* AIM OF THE TASK *
Check each line of the data for "computer" and select those that have it.

* DATA TO PROCESS *
Segment Open

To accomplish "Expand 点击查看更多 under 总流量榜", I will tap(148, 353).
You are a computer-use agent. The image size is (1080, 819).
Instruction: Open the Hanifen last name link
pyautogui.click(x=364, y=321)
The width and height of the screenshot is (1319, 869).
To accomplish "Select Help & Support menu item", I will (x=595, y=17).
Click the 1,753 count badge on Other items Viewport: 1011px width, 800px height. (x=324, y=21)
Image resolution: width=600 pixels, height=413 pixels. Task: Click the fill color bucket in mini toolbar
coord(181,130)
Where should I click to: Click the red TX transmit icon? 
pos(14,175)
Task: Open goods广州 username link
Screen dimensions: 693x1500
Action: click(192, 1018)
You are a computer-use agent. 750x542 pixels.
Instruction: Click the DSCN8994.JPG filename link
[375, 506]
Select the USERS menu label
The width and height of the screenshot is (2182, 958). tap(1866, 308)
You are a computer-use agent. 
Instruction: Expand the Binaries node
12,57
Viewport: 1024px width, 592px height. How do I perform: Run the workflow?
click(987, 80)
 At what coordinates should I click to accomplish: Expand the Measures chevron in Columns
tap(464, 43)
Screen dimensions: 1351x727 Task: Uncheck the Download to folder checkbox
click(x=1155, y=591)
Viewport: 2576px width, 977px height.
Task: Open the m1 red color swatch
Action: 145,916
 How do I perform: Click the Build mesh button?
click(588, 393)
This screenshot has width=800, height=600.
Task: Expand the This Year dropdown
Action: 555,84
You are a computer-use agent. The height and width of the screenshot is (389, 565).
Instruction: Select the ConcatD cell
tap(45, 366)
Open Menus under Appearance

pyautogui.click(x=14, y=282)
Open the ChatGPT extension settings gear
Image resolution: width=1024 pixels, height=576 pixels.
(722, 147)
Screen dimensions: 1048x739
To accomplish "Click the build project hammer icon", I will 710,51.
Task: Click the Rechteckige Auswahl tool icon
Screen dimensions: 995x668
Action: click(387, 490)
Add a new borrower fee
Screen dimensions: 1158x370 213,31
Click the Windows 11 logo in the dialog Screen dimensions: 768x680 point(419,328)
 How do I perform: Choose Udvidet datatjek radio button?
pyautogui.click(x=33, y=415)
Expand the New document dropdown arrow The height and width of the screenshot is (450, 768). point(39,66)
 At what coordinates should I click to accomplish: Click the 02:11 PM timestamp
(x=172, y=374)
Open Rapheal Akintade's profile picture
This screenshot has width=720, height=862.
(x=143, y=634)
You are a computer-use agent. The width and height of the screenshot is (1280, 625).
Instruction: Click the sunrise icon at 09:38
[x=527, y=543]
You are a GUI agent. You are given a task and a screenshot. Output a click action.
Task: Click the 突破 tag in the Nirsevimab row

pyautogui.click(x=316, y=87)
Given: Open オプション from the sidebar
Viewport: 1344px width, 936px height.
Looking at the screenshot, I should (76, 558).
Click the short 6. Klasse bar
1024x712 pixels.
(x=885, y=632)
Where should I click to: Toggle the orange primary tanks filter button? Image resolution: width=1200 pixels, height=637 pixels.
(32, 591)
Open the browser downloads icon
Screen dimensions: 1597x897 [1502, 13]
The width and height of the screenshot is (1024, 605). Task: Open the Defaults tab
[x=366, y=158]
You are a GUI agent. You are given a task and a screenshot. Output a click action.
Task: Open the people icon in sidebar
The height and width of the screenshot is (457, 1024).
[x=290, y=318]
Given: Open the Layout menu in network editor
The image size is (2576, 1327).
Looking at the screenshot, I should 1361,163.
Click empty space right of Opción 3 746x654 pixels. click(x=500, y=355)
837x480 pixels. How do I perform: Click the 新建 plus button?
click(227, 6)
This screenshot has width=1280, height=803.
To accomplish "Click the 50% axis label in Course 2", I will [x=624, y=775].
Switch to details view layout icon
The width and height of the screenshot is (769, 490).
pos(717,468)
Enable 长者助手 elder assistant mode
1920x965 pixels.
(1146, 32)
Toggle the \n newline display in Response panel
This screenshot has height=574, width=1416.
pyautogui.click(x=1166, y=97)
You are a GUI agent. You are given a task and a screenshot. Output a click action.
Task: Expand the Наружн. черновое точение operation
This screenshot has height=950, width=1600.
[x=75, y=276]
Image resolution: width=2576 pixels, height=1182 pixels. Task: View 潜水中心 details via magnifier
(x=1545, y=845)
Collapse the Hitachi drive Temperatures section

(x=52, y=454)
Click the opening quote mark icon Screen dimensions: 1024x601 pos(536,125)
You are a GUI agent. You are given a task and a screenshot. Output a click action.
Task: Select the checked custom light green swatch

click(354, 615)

Segment Closed

* RESPONSE *
You are a computer-use agent. The image size is (1080, 819).
You are a computer-use agent. 750x542 pixels.
You are a computer-use agent. 
You are a computer-use agent. The height and width of the screenshot is (389, 565).
You are a computer-use agent. The width and height of the screenshot is (1280, 625).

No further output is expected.